Após a negativa da Suprema Corte no final de junho, que classificou a tentativa de mudança como inconstitucional, Trump imediatamente solicitou ao Congresso que realizasse alterações legislativas. No entanto, a assinatura dos novos decretos parece ser uma medida estratégica que pretende eludir as limitações impostas pela decisão judicial. O governo argumenta que essas novas diretrizes ampliam a definição de quem pode ser inelegível à cidadania automática, incluindo aqueles que entram no país com a intenção explícita de dar à luz.

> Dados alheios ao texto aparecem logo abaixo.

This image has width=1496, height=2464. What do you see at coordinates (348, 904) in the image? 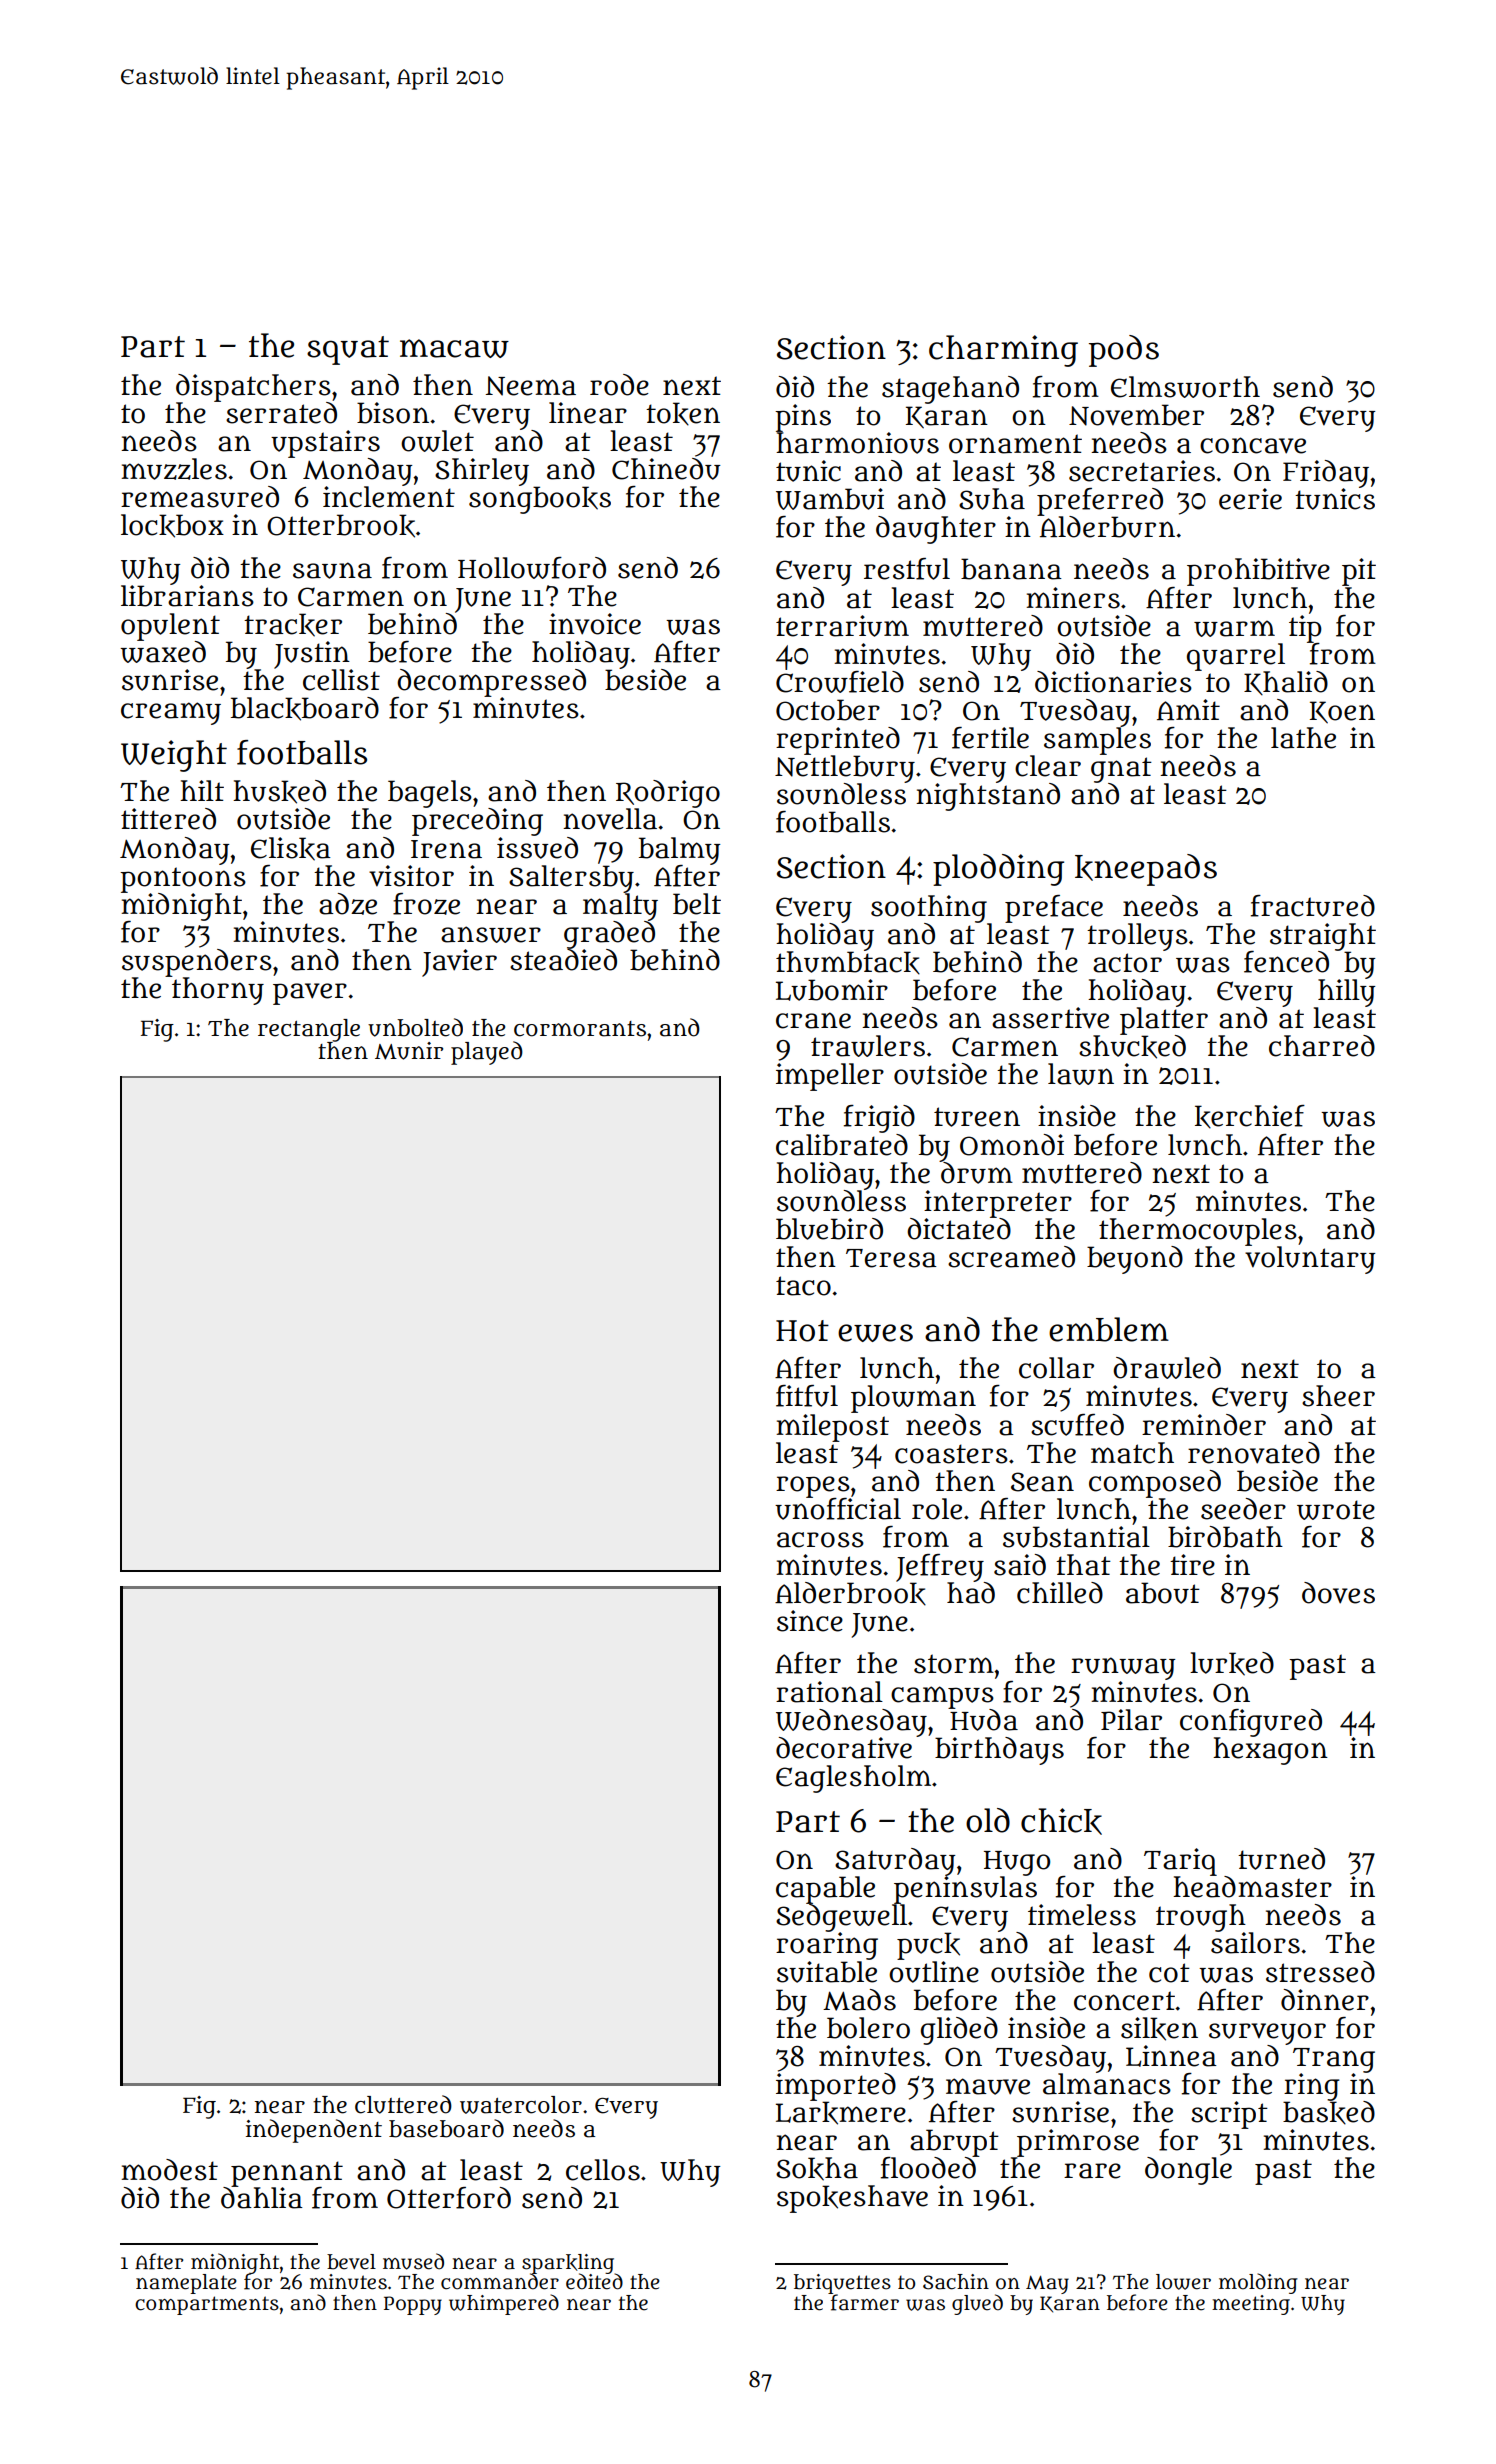
I see `adze` at bounding box center [348, 904].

Durante a cerimônia de assinatura, o assessor da Casa Branca, Stephen Miller, enfatizou a proibição do “turismo de parto”, afirmando que tal prática será ilegal a partir daquele momento, com a promessa de que aqueles que buscassem vistos sob esses pretextos fraudulentos não teriam mais permissão para fazê-lo.
Estudos alavancados pelo Centro de Estudos sobre Imigração indicam que entre 20 mil e 25 mil mulheres teriam viajado aos EUA para esse fim específico em um ano. Além de mães estrangeiras, os novos decretos também afetam filhos de funcionários de governos estrangeiros e pessoas classificadas como inimigos estrangeiros. O impacto pode ser ainda mais amplificado se o Congresso aprovar uma proposta que visa revogar a cidadania automática em territórios americanos.
Em seu discurso, Trump expressou descontentamento com a decisão da Suprema Corte que manteve a cidadania por nascimento, descrevendo-a como uma “decisão infeliz”. Ele argumentou que o arranjo atual permite que pessoas explorem brechas, enfraquecendo a intenção original da 14ª Emenda, que garante o direito à cidadania para todos os nascidos no país. Apesar da ausência de números oficiais que quantifiquem o turismo de parto, a controvérsia em torno do tema permanece intensa e a mudança pode gerar novas batalhas judiciais à medida que suas implicações são testadas na arena legal.
A 14ª Emenda, que foi concebida para garantir cidadania a recém-nascidos, incluindo filhos de escravos, representa um pilar fundamental dos direitos civis nos Estados Unidos. Entretanto, a discussão em torno da cidadania por direito de nascimento continua a dividir opiniões e a suscitar debates sobre imigração, cidadania e os direitos humanos no país.